Primero fue MacMahon, el General conquistador. Nos colmó de promesas, él y el Emperador. Palabras que se perdieron con la brisa de septiembre, en Sedán. Después de algunas fútiles victorias: el desastre y la rendición, ¡Qué tragedia: ¡El Emperador prisionero! Y nosotros, tristes soldados, abandonados al enemigo. El espectáculo era lúgubre y cruel, miles de corazones, sueños cortados a tajo por nuestros rivales. Mis compañeros yacían en el terreno de batalla; muertos, inertes; junto a los caballos también occisos, al lado de las baterías, de los cañones fuera de sus cureñas, abrazando sus carabinas. De verdad les digo que es una escena melancólica.
¡Cuánto compartí con ellos! Todavía recuerdo de las gloriosas campañas en Argelia, en Italia, en la defensa de Roma. Aún recuerdo nuestras angustiosas horas en Crimea, donde lo único que se distinguió en esas batallas fue el arrojo y la valentía de las tropas, muy a pesar del inepto alto mando. Pero en aquella ocasión conservamos el valor y con ello supimos remontar las adversidades. Ahora veo esas terribles carnicerías, más que combates, como pequeñeces. ¡Sí, ¡cómo algo insignificante! Allí combatíamos en suelo ajeno. Ahora nuestras mujeres e hijos están a merced de las garras prusianas; ahora luchamos en el suelo de Francia y éste poco a poco ha dejado de serlo ya.

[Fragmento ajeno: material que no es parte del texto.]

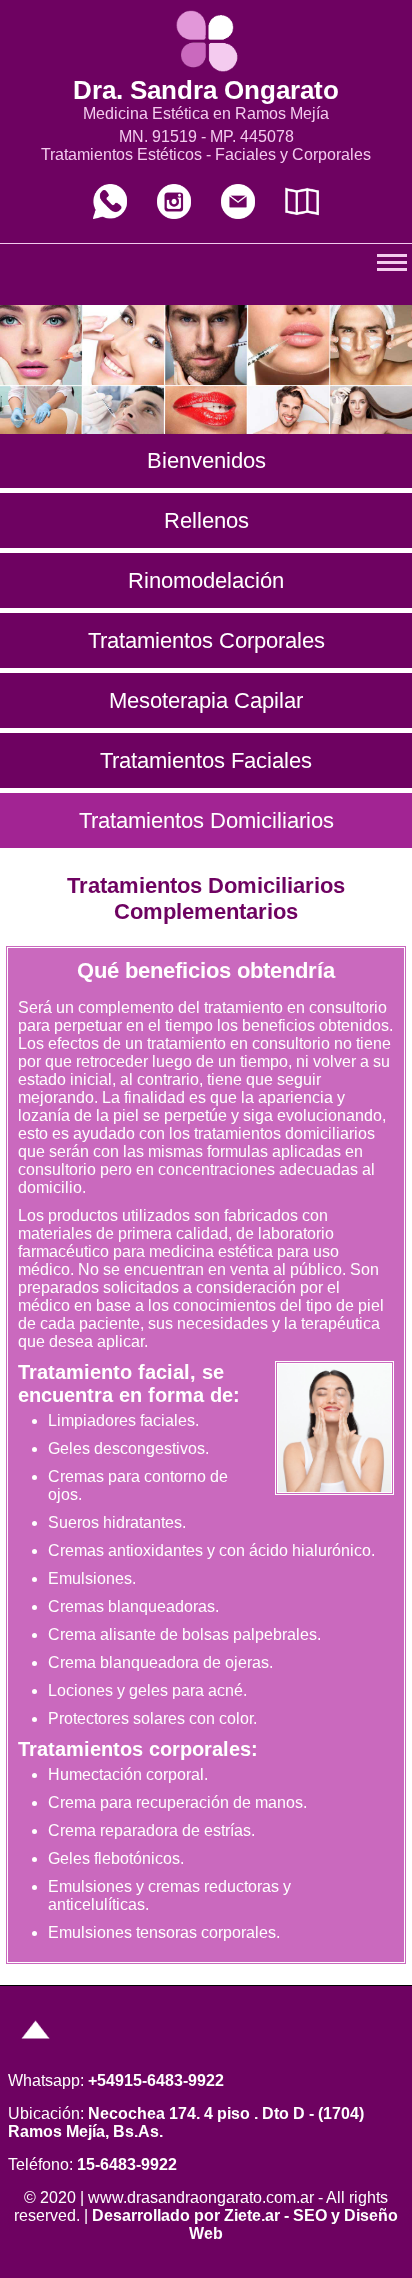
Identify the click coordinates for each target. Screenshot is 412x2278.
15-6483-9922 (127, 2164)
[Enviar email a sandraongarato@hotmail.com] (238, 213)
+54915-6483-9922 (156, 2080)
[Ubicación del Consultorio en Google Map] (302, 213)
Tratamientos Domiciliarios (206, 820)
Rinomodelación (206, 580)
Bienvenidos (206, 460)
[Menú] (35, 2047)
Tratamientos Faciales (206, 760)
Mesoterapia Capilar (206, 700)
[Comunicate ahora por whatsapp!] (110, 213)
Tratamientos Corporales (206, 640)
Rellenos (206, 520)
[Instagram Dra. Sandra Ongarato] (174, 213)
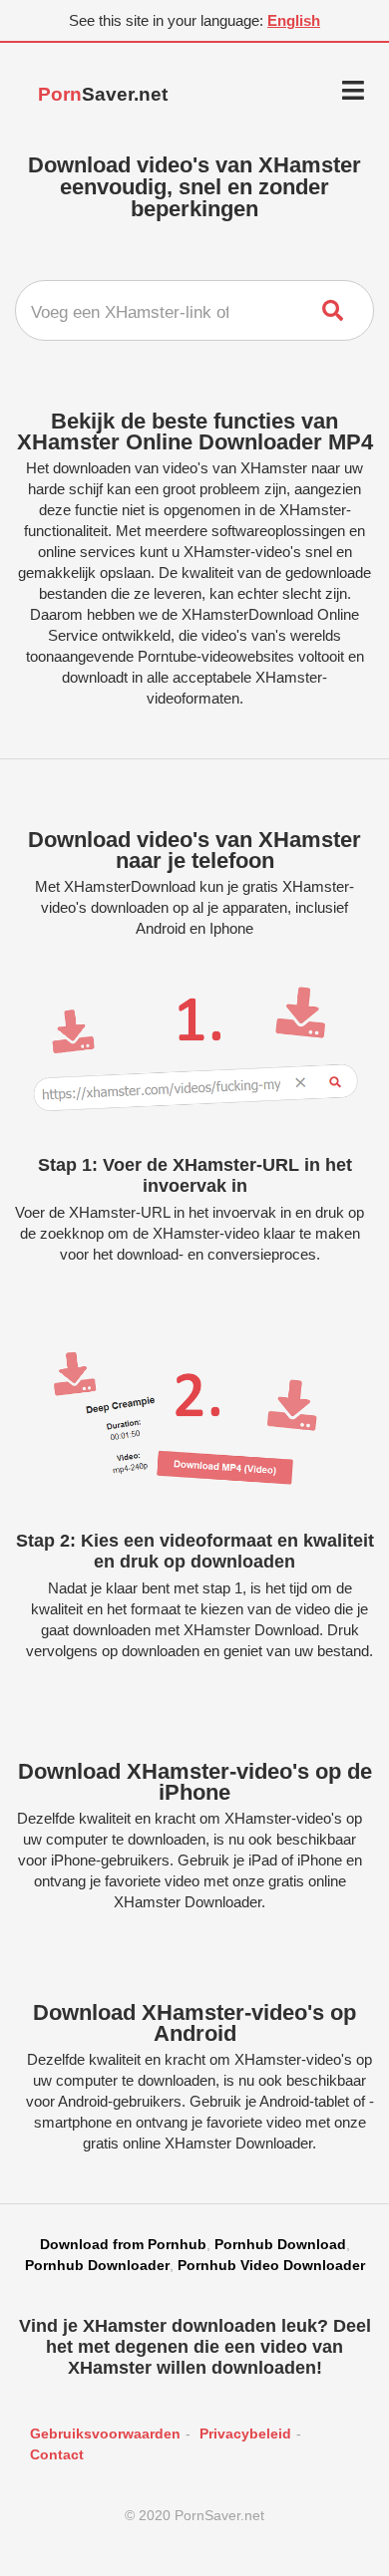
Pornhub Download (280, 2244)
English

Comparo todas esas guerras con esta y observo el contraste con este paisaje de desolación. A mi alrededor sólo veo cadáveres y material bélico abandonado. El pasto amarillento acariciado en silencio por el viento. Un cielo gris y pálido, desprovisto de nubes. Como si los cielos no se percataran de nuestra ruina, nos ignorasen y permanecieran inmunes a nuestro sufrimiento. Sitios humeantes aquí y allá y los buitres alimentándose de mis hermanos. Allí estaban, los prometeos de la patria, siendo devoradas sus entrañas por los picos de esas aves carroñeras. El cuerpo de un soldado valiente, que ha ofrendado la vida por su pueblo, no debe ser profanado de esa manera, insultado de la forma más repulsiva: mezclando su sangre de mártir con las impuras segregaciones de los buitres. Horrible trabajo, despreciables criaturas, que no respetan el descanso de los héroes caídos.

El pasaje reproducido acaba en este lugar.